Pixel coordinate grounding data:
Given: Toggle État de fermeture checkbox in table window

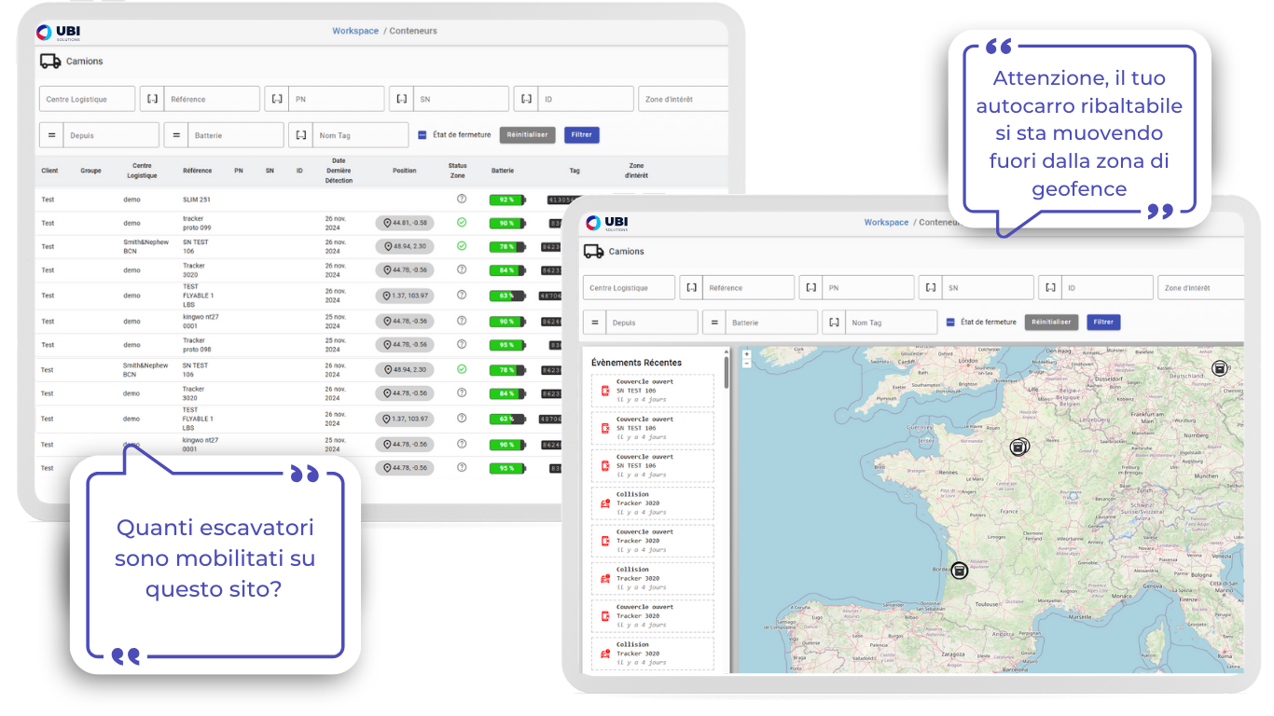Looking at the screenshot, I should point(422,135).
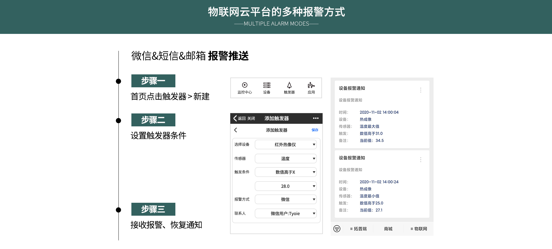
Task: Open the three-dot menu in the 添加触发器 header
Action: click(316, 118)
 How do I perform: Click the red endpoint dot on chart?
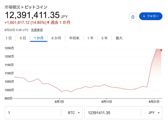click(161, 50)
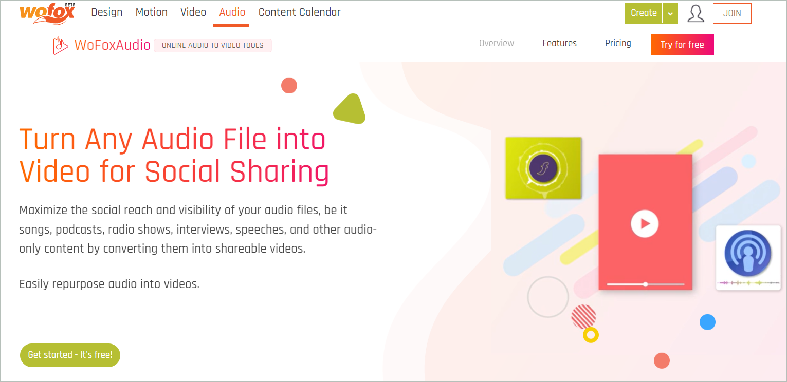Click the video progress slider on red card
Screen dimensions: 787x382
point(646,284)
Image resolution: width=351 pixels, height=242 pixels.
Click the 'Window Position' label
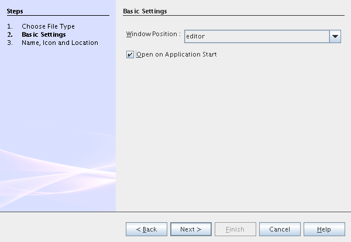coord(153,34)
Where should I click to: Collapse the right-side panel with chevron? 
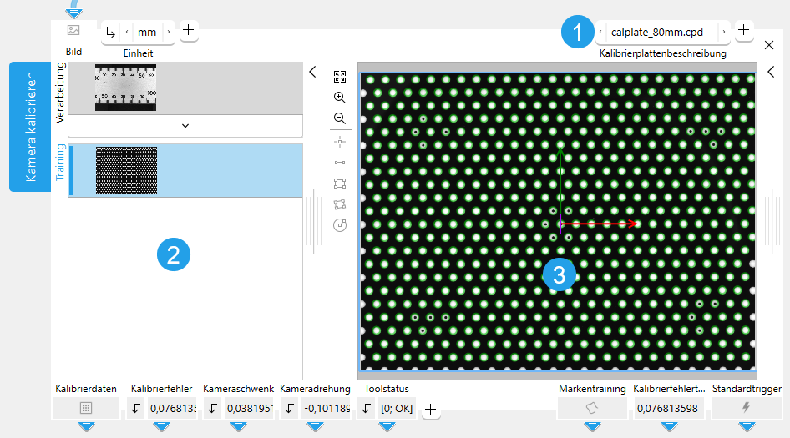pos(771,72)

Goal of the exercise:
In the copy, include exactly the lines from the one with "Image resolution: width=351" through the final line of the data, both ends included, and no pictures.

Response for this exercise:
Image resolution: width=351 pixels, height=242 pixels.
Click the 'Window Position' label
coord(153,34)
Where should I click to: Collapse the right-side panel with chevron? 
pos(771,72)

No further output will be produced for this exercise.